PAGE TEXT:
Sjögren’s syndrome (SS) is an autoimmune disorder causing chronic inflammation and irreversible damage of the exocrine glands. SS is characterised by mononuclear infiltrates and IgG plasma cells in salivary and lacrimal glands which lead to irreversible destruction of glandular tissue.1 SS affects 0.01%–4% of the population, with a female-to-male ratio of 9:1.2–5 SS causes a gradual reduction in the quantity and quality of saliva.6 Because of hyposalivation, patients with SS suffer from a sensation of oral dryness (xerostomia) and its related complaints (eating and swallowing problems, lack of taste, speech problems), and are prone to develop progressive dental decay and inflammation of the oral mucosa.7

No effective treatment is available for SS or its related hyposalivation. Systemic treatment is often ineffective and can result in major side effects.8 However, some biologic disease-modifying antirheumatic drugs have shown promise for improved efficacy with mostly mild adverse events.9 Biologicals will probably not be effective for all patients with SS, but only in subgroups of patients with SS.10

No effective therapy is currently available that reduces complications associated with SS.11

In a recent case series and in two pilot studies, sialendoscopy of the major salivary glands appeared to alleviate symptoms of SS and improve salivary function.12–14 Sialendoscopy is used for diagnostic purposes as well as to treat chronic obstructive salivary disorders caused by strictures, mucus plugs and sialoliths (figure 1).15–19 Irrigation of the ductal system, either with saline or a solution of saline and corticosteroids, was suggested to alleviate complaints in patients affected by salivary gland inflammatory diseases and xerostomia.12–14 20

Figure 1

During the procedure, a sialendoscope is introduced into the orifice of the parotid duct after dilation of the papilla.

The aim of this study was to assess the effect of sialendoscopy with saline or saline followed by saline/corticosteroids on salivary gland function, oral dryness and symptoms in patients with SS. Comparisons were made between these treatments, baseline levels and non-treatment controls.

Methods

Study population

Patients with SS between 18 and 75 years of age with a baseline unstimulated whole saliva flow (UWS) >0.0 mL/min or evidence of glandular reserve function (stimulated baseline whole saliva flow (SWS) ≥0.02 mL/min) were included. All patients fulfilled the 2002 American–European Consensus Group classification criteria.21

Patients with acute sialadenitis, severe illness, physical conditions interfering with a treatment under general anaesthesia or a history of head and neck radiotherapy were excluded. Use of sialogogues was not allowed during the study. Written consent was obtained from each patient.

EXERCISE AIM:
Answer these questions from the text on Sjögren's syndrome.
(a) What female-to-male ratio does the text give for the syndrome?
(b) Into what is the sialendoscope introduced during the procedure?
(c) Which classification criteria did all included patients fulfill?

RECORDED DATA:
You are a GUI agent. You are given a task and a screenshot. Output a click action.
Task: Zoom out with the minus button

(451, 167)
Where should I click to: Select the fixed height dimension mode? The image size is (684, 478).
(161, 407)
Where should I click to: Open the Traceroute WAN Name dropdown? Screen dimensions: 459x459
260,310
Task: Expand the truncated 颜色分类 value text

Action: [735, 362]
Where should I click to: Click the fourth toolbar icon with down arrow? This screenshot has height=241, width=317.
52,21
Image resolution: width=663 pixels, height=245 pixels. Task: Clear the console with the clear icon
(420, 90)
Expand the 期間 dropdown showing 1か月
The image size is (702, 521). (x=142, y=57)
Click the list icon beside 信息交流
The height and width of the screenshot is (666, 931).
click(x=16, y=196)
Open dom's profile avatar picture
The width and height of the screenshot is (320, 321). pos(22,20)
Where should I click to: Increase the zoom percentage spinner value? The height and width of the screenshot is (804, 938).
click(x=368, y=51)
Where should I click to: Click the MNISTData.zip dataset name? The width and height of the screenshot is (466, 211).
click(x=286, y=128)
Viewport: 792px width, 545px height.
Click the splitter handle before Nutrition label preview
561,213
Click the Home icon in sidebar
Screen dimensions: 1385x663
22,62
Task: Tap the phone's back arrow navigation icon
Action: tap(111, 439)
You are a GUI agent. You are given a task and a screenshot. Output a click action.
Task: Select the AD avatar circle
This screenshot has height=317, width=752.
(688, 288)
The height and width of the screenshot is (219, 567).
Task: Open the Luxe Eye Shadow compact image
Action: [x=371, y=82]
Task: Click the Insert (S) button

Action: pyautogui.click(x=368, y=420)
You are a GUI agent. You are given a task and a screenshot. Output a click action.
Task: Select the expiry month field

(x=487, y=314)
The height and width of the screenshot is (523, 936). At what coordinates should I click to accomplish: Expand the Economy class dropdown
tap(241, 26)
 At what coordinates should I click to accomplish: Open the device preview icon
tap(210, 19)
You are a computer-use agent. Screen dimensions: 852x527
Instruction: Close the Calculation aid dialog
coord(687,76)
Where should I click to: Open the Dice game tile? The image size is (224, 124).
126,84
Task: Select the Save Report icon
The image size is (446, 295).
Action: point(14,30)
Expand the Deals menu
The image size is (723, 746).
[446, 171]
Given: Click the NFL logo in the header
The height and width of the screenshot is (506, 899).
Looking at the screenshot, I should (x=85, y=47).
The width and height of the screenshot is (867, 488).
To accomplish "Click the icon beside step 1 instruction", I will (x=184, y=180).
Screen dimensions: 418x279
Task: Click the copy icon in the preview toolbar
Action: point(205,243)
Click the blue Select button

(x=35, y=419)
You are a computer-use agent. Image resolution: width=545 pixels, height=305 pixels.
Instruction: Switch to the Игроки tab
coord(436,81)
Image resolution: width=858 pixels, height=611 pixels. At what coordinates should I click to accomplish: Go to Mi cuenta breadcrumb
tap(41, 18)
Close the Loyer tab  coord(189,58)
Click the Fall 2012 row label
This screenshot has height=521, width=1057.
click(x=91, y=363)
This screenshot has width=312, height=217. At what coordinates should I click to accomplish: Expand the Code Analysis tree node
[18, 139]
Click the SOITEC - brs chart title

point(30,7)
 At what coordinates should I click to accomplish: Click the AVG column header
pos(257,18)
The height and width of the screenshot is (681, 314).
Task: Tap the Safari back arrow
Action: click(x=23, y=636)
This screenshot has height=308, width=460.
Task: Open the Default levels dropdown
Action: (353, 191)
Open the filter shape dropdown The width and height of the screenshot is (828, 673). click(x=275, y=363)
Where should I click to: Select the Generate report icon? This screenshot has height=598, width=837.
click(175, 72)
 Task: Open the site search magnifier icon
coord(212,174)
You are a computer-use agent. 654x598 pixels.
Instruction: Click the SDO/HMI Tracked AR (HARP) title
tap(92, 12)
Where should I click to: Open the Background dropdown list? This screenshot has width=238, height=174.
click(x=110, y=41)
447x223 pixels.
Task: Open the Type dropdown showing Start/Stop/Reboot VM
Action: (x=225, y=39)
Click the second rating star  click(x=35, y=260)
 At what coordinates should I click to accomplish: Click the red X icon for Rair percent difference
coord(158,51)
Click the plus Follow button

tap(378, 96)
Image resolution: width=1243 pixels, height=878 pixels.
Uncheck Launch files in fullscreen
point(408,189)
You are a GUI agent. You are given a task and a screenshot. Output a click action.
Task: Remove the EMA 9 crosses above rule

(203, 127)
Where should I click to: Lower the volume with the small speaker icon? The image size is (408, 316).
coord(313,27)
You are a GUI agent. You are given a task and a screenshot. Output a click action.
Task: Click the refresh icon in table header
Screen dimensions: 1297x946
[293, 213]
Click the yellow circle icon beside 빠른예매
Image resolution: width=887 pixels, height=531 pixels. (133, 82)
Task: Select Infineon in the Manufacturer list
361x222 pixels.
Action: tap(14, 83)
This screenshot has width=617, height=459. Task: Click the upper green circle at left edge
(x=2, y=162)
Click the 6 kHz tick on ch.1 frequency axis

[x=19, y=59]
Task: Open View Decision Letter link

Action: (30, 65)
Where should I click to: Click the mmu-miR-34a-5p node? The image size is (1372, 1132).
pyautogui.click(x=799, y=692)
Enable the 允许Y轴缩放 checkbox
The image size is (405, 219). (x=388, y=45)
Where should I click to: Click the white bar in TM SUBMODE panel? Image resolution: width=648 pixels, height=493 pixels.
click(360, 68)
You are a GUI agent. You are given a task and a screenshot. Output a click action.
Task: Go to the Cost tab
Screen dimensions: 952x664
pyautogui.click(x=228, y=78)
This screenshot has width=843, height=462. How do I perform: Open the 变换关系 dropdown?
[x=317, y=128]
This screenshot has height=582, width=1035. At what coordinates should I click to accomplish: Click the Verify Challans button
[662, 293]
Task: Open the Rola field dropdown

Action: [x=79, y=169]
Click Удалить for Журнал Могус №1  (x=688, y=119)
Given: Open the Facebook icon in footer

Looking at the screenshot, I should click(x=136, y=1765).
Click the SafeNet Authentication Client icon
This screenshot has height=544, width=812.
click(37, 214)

TASK RESULT:
(a) 9:1
(b) The orifice of the parotid duct, after dilation of the papilla
(c) The 2002 American–European Consensus Group classification criteria